Yumeya1246 N Coast Highway 101Encinitas 760-633-4288
Toward the end of our dinner at Yumeya, my two friends, beaming from the aftereffects of good food and enhanced by a couple drinks, turned to me and declared it their new favorite restaurant. It might be mine, too. I have a soft spot for cozy, neighborhood places, even if I'm just an interloper in the area for a meal.
We walked in on a Saturday night and every table in the tiny room was filled, but Yuka, one of the family members that owns and runs the restaurant (Mom and Dad are in the kitchen) poured us a glass of her grandfather's favorite sake and some Echigo beer and found us three seats at the small sushi bar converted into a communal dining space.
Eating at a bar is, of course, commonplace in Japanese restaurants, but I wish that other types of restaurants would employ it as well, for the connection it creates between you, the person serving or cooking your food and the people who are eating around you.

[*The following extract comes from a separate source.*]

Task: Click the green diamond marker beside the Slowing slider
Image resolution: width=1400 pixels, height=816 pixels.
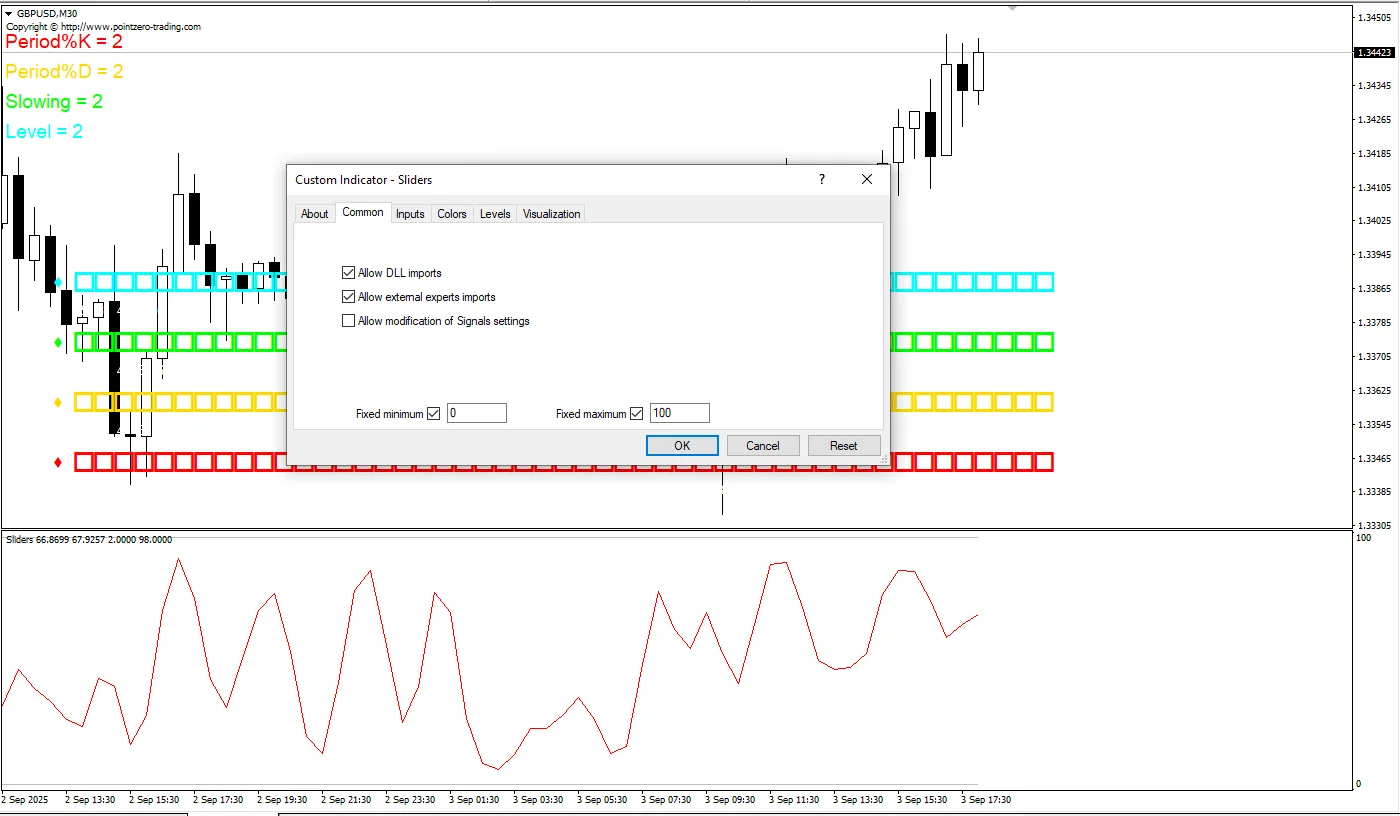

Yumeya serves ippin ryori, or small à la carte plates akin to tapas, that vary with the seasons. It's the kind of menu that's suited perfectly to someone with a bit of food-attention-deficit disorder; a bite or two of one dish and then on to the next flavor. Most of the items are traditional, though the restaurant does incorporate a few unconventional elements, offering brown rice sushi rolls and a reggae soundtrack.
We started off with our first round of tastes, a cucumber and seaweed salad in a brown-rice vinaigrette that perked up our palate and clean-tasting slices of albacore carpaccio, each topped with a dot of siracha sauce. Next came takoyaki, the best version I've tried, molten-centered savory fritters that each hide a treasure of octopus at its core and fried discs of sweet potato, soft and warm, with a mayonnaise dipping sauce flavored with ume, an Asian plum.
The restaurant's back wall is lined with sake bottles, and the sake menu is pages long, so we asked Katsu, another family member, to help us choose a few to sample. He put together two sake flights and gave us a little sake education along the way. Sake is rated according to how thoroughly the rice grain is milled before the sakes are brewed, so super-premium sakes, called junmai daiginjo, are dryer and more delicate tasting while sakes that have a heavier rice flavor are made from less-milled rice.
The selections he brought ran the gamut, and he was patient to explain the origin and characteristics of every sake before we each took a sip. Each sake glass was more beautiful than the next, some sitting on squat, cobalt-blue bases, some resembling doll teacups made of thin glass and others shaped like mini champagne glasses, tinted pink.
My inner girl was in pretty-things heaven. My favorite sake turned out to be ginyu shizuku, a crisp, smooth and slightly floral variety, and Katsu kindly wrote down both the Romanized and Japanese spelling of the name so I'd be able to find it again. He also made the perfectly constructed, miniature origami paper cranes that decorated our place settings. We were tempted to take them home but decided against it, to spare him from having to make three new ones.
Ready for another round of food, we ordered potato croquettes, filled with curried vegetables and perfectly fried with a crunchy panko crumb shell, and baked bay scallops with shimeji mushrooms. The scallops were pencil-eraser-size and scarce, but the mushrooms were delicious, meaty-textured and slightly briny. The kurobuta pork sausage, homemade by the family's friend, was sold out, so we instead got thin and tender slices of pork in a ginger teriyaki and a deliciously rich, miso-marinated black cod. I'd heard that the udon noodles here were homemade, so we finished with some tempura udon. The tempura was great, but the noodles were astonishing. These were not the mushy things I'm used to but have a nice chewy pull and consistency.
With dessert, a wiggly square of almond tofu in lemon honey syrup, we each ordered one more glass of sake, which Yuka poured into a glass set into a saucer. She purposely poured so that the sake overflowed, filling the saucer below, and told us that this is a customary gesture of hospitality and respect. For good luck, we must first drink without picking up the cup, so we all leaned down to take a sip and felt honored.